Words that should have never been said and that Charles Vacca, age 39, will never be able to take back. As his student pulls the trigger, she is overcome by the recoil of the automatic weapon, loosing control. Vacca was accidentally shot in the head. He was flown by Medevac helicoptor to University Medical Center in Las vegas, where he was pronounced dead on arrival.

“[I] really don’t know what happened,” said Sam Scarmado, range owner & operator at Bullets and Burgers. “I mean, our guys are trained to basically hover over people when they’re shooting.” Another video does show Vacca hovering over the student, with his hand on her back, standing aside the gun, ready to push it out of the way.

Scarmardo, a former Lake Havasu City (Arizona) Council member, was distraught about Vacca’s death. “It’s like losing a brother,” Scarmardo said. “These aren’t employees or associates of ours, these are family. We’re all family.”

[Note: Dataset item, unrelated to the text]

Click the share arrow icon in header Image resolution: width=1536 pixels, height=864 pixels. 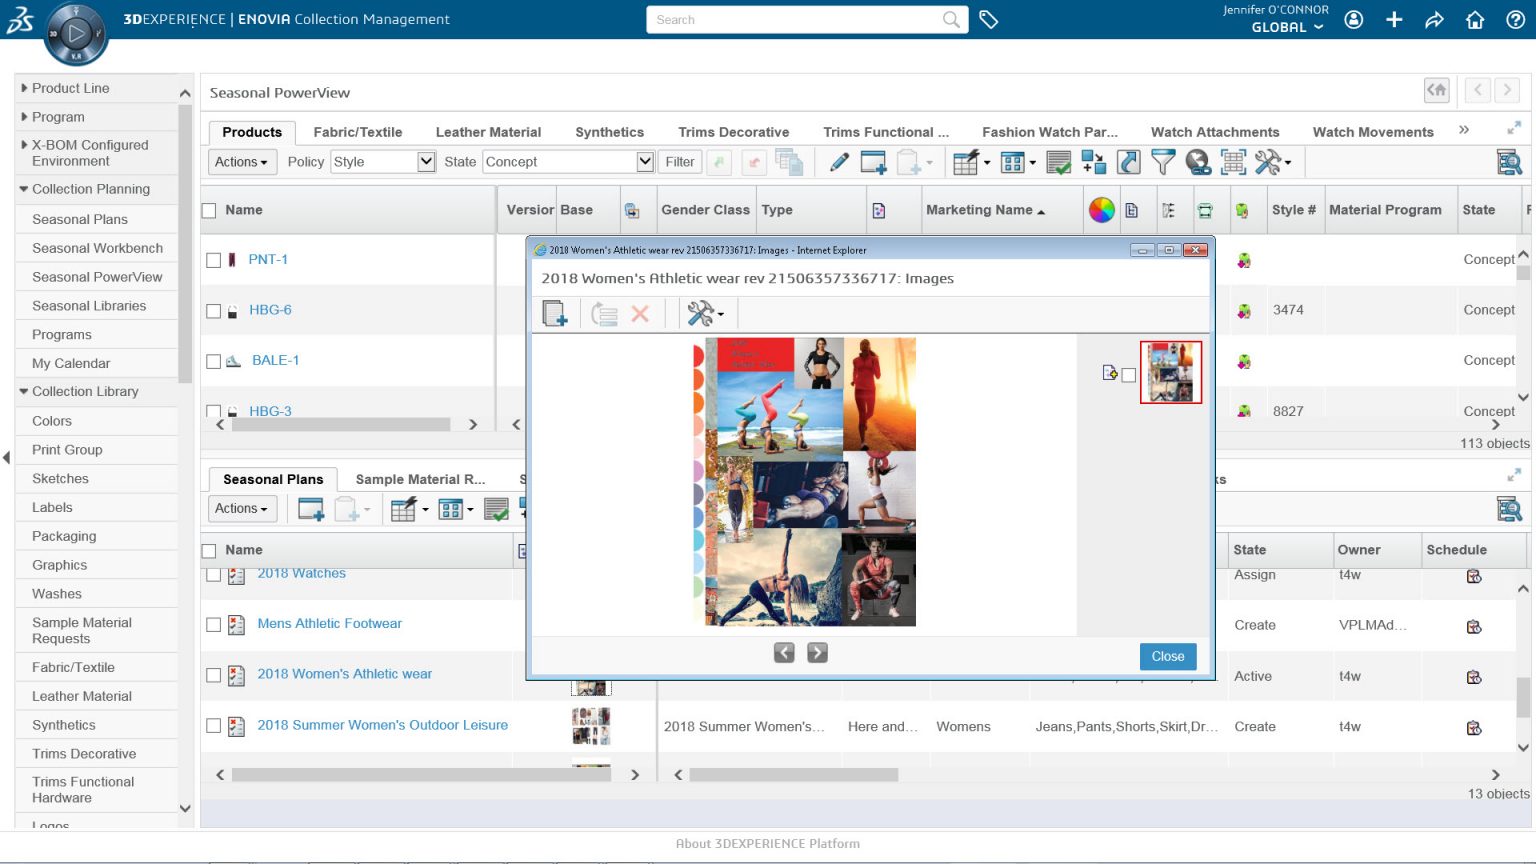(x=1434, y=20)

Scarmado added that Arizona law permits ranges to allow children who are 8 years and older, with parental supervision, to shoot firearms. He also stated that the parents are required to sign waivers confirming that they understood the rules of the range and are always nearby during the sessions. “We instruct kids as young as 5 on .22 rifles, and they don’t get to handle high firearms, but they’re under the supervision of their parents and of our professional range masters,” Scarmardo said.

Mohave County Sheriff Jim McCabe described a video taken of the accident as “ghastly.” His office released a short video of the girl taking her first few shots. He said the girl safely and successfully fired the 9 mm weapon several times when it was set in the “single-shot” mode.

Sheriff McCabe confirmed that the weapon was put into the “fully-automatic” mode before the girl fired again with the instructor standing off to her left. The weapon recoiled and drifted left as the girl squeezed off an undetermined number of rounds as she maintained possession but lost control of the Uzi as it raised up above her head.

McCabe said no citations will be issued and no charges will be filed as the shooting range is a licensed and legal operation.

The Bullets and Burgers website markets a unique shooting experience for customers, stating, “Our guests have the opportunity to fire a wide range of fully automatic machine guns and specialty weapons,” the website states. “At our range, you can shoot FULL auto on our machine guns.

It closes with the phrase, “Let ‘em Rip!”

Probably a poor choice of phrases at this point.

There is no requirement in Arizona for gun range employees to be certified as firearms instructors. The National Rifle Association have stated that Charles Vacca was not an NRA certified instructor.